Data records
Start of Block
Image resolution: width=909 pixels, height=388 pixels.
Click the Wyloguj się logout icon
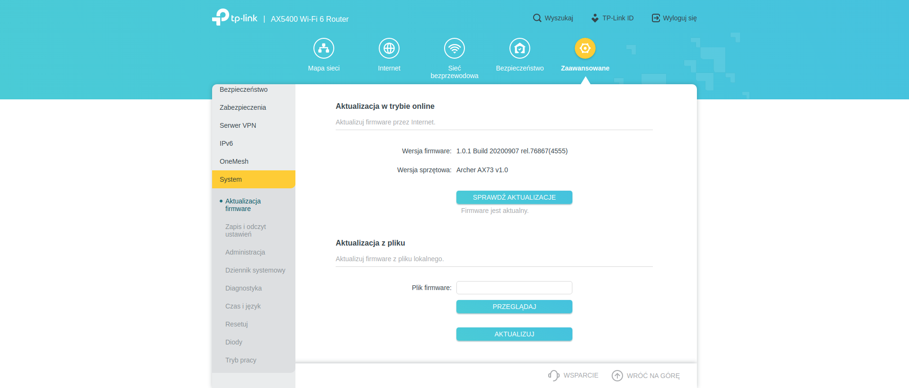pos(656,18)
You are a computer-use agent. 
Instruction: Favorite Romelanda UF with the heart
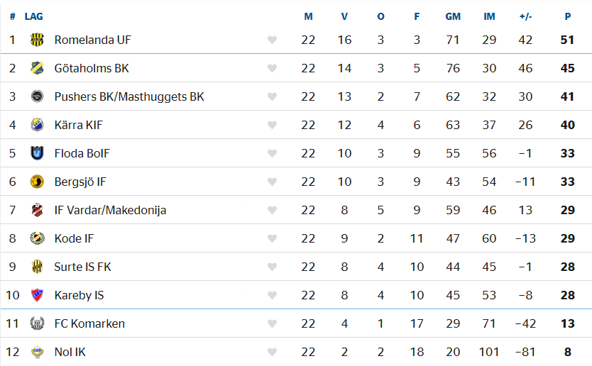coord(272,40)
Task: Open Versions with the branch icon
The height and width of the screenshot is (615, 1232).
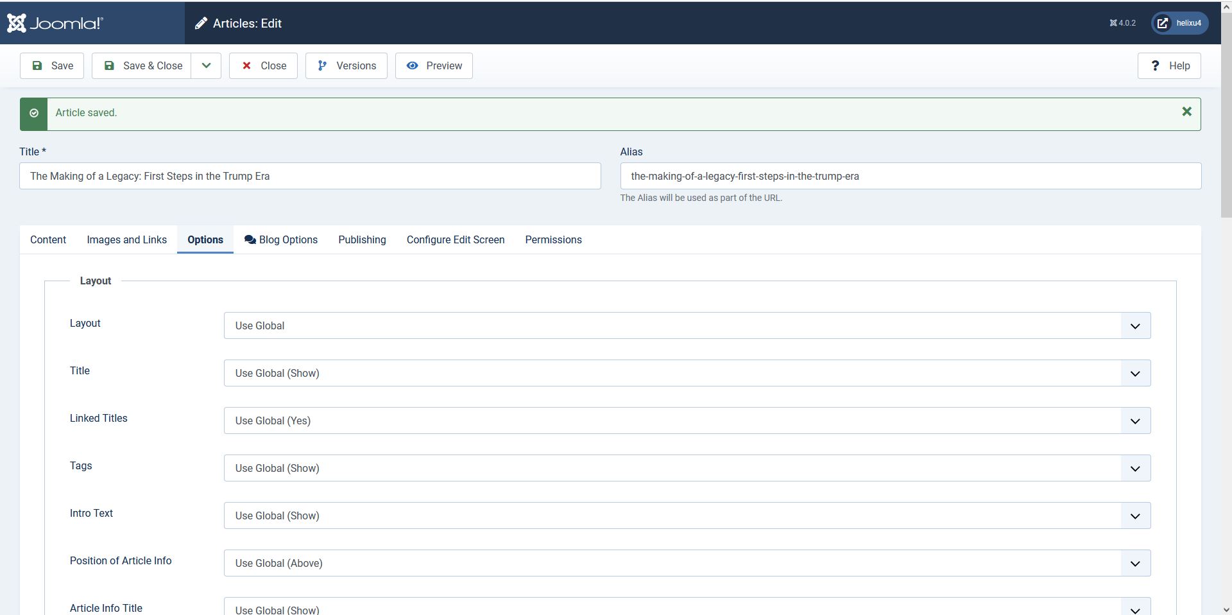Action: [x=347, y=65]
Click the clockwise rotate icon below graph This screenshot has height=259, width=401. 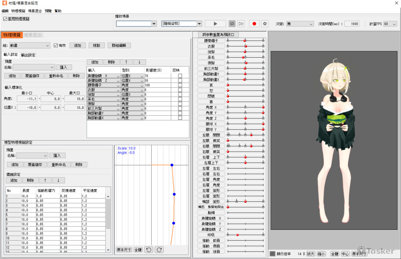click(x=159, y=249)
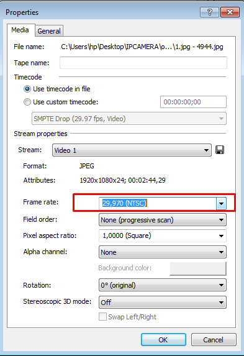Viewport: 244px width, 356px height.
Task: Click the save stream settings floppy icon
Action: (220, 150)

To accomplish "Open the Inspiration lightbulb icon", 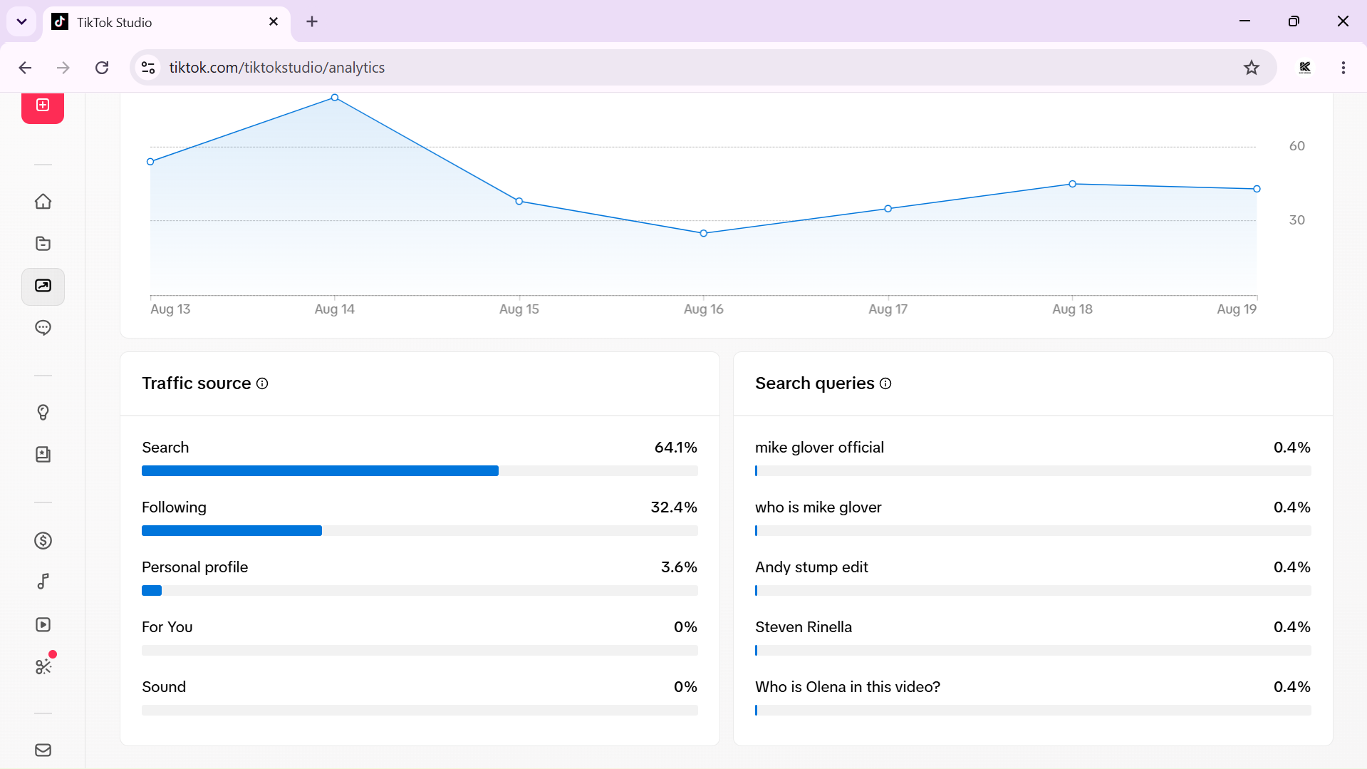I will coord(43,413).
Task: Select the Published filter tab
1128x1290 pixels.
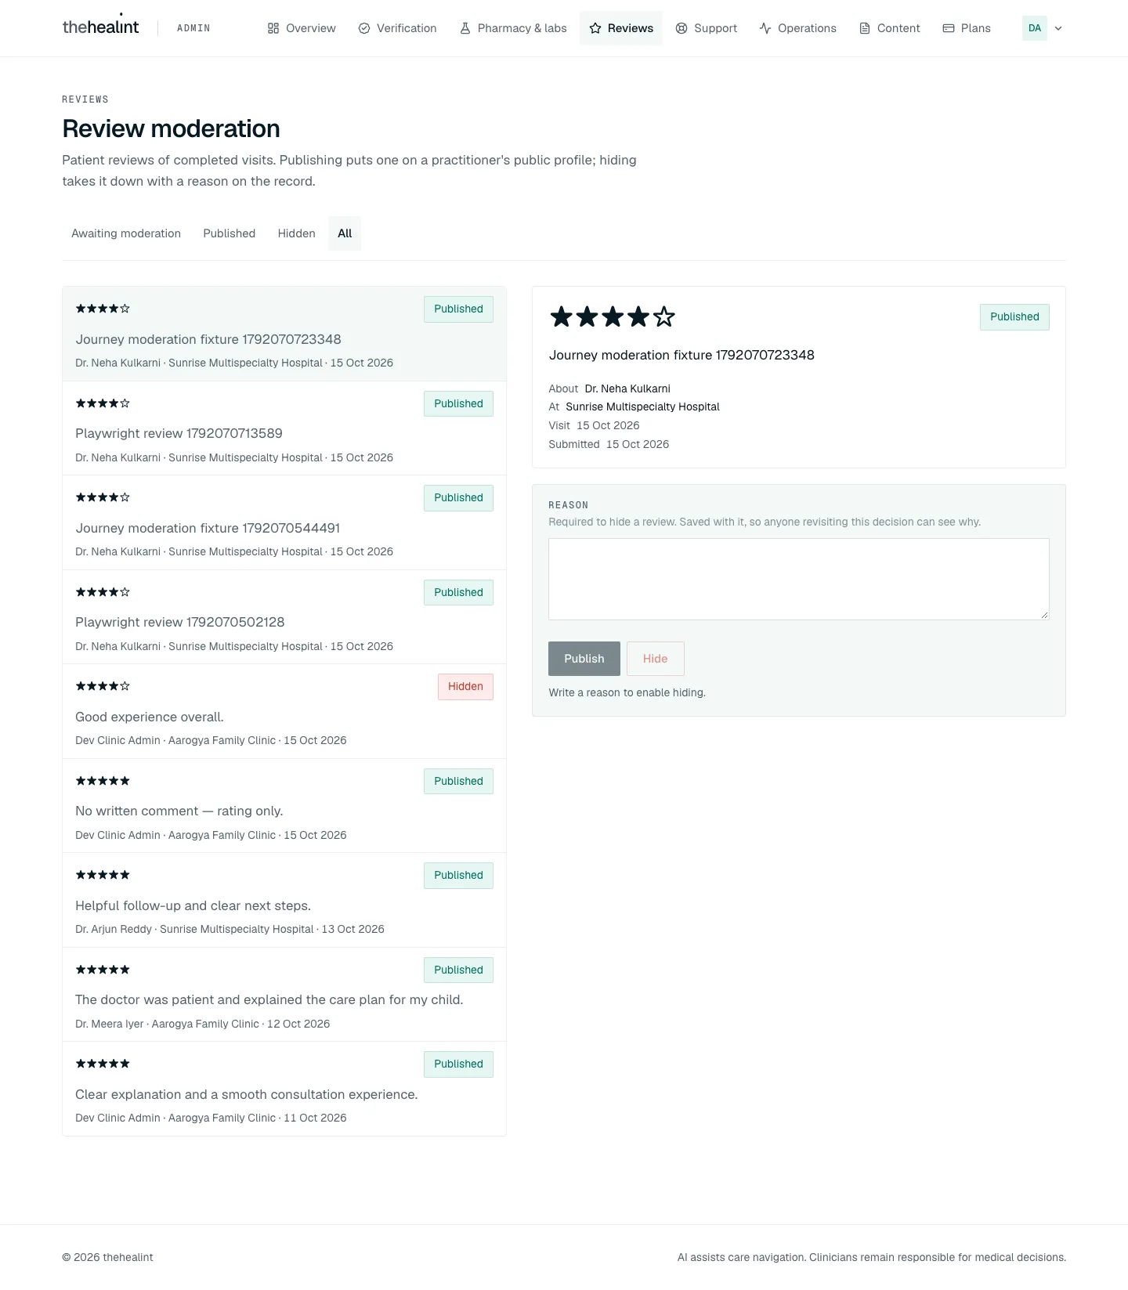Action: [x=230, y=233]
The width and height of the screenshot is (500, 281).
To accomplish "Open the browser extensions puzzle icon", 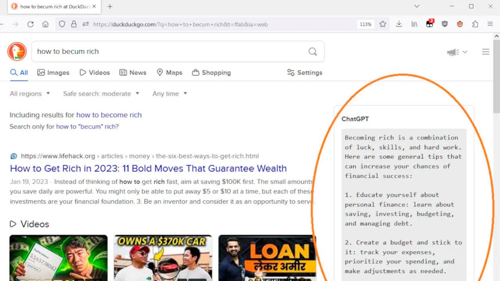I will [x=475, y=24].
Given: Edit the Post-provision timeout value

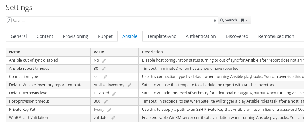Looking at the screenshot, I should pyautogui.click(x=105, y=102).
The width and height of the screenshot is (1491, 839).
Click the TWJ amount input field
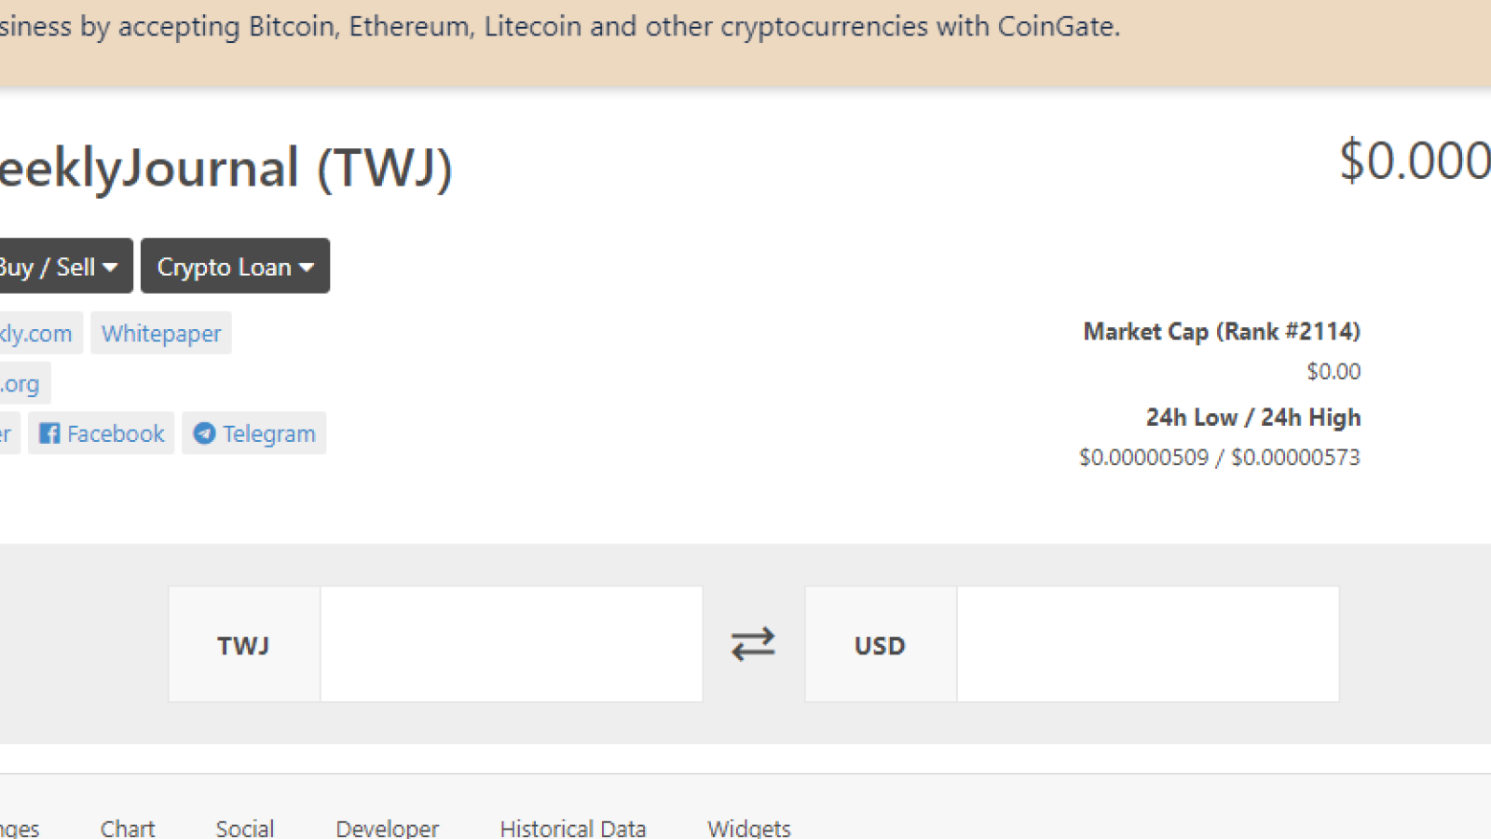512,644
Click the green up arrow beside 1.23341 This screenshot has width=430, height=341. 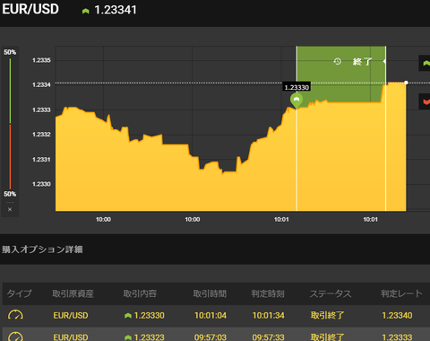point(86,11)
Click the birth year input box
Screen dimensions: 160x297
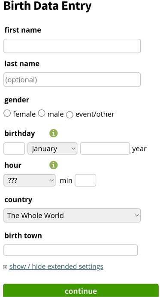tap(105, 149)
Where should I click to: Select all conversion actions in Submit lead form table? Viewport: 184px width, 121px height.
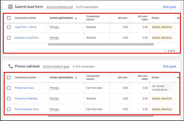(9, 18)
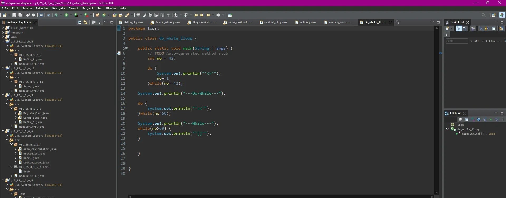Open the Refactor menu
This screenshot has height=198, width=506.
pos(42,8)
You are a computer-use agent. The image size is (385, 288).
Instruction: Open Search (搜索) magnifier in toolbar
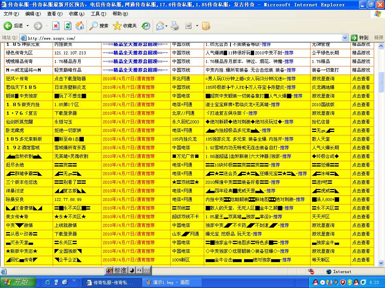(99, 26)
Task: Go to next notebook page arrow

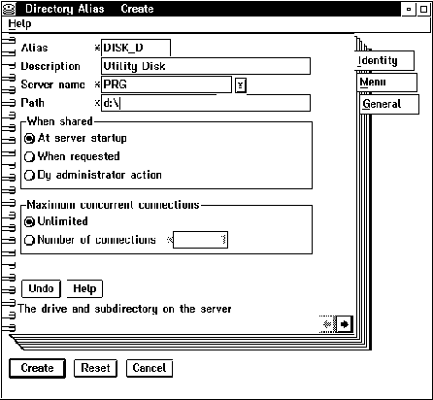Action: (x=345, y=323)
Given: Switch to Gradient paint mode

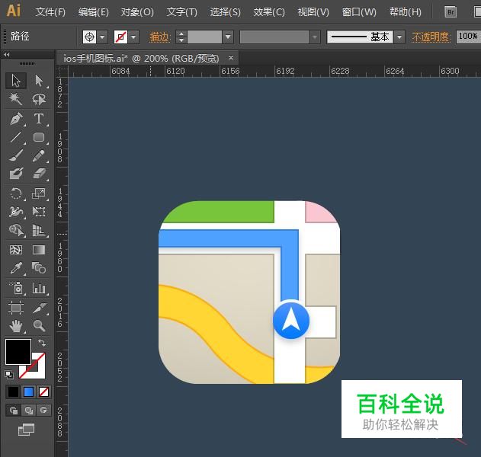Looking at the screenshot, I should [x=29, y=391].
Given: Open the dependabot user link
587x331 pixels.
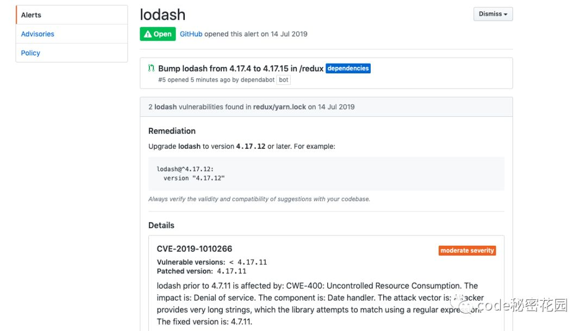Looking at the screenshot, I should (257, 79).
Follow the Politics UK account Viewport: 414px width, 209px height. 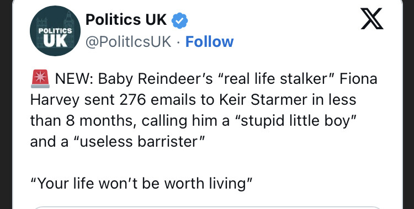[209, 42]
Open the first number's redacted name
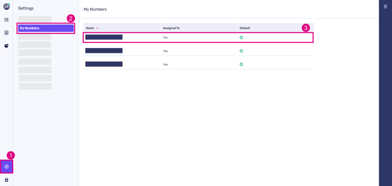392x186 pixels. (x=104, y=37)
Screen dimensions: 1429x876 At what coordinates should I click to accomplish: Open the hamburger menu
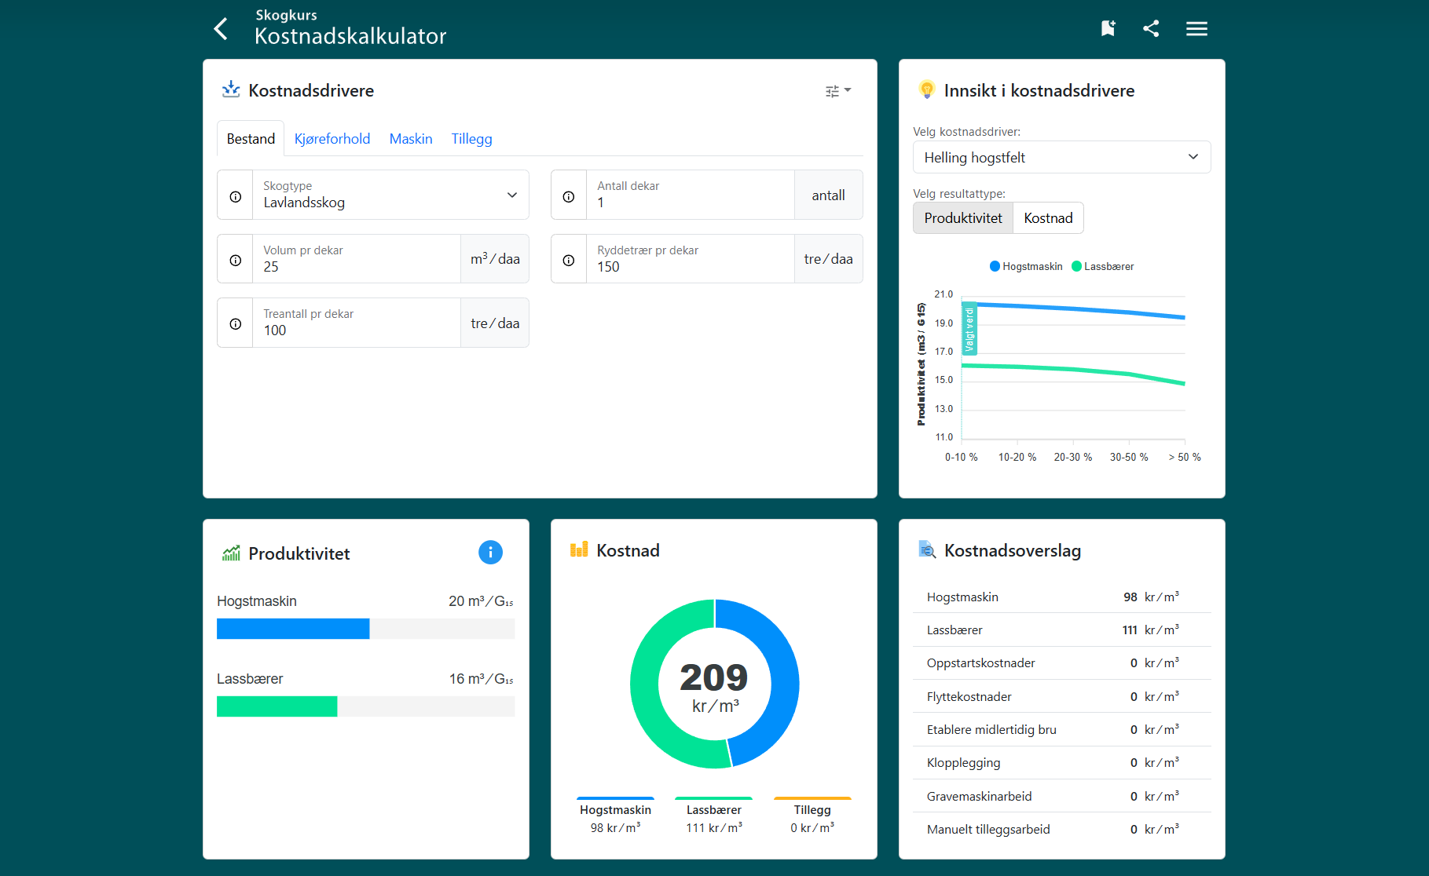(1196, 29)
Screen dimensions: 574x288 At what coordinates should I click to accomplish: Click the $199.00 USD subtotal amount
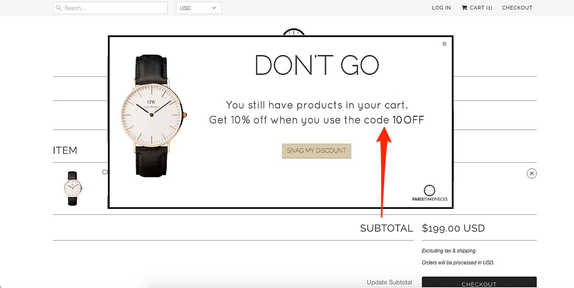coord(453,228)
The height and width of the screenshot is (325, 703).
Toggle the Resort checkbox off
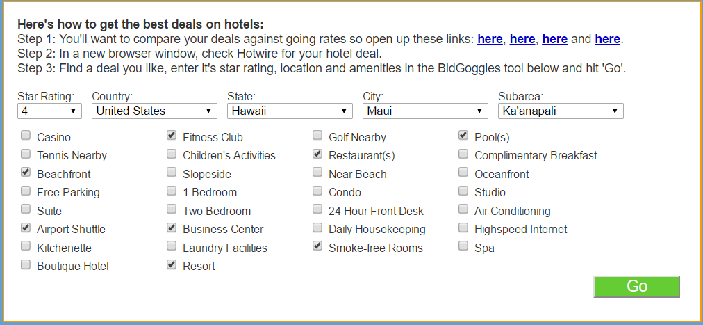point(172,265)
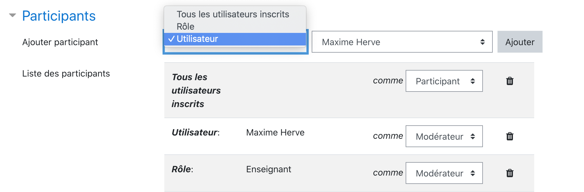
End of Block
Among the entries, find each line that includes the string "computer" and copy it.

RESPONSE AREA:
You are a computer-use agent. 
You are a computer-use agent. The image size is (385, 288).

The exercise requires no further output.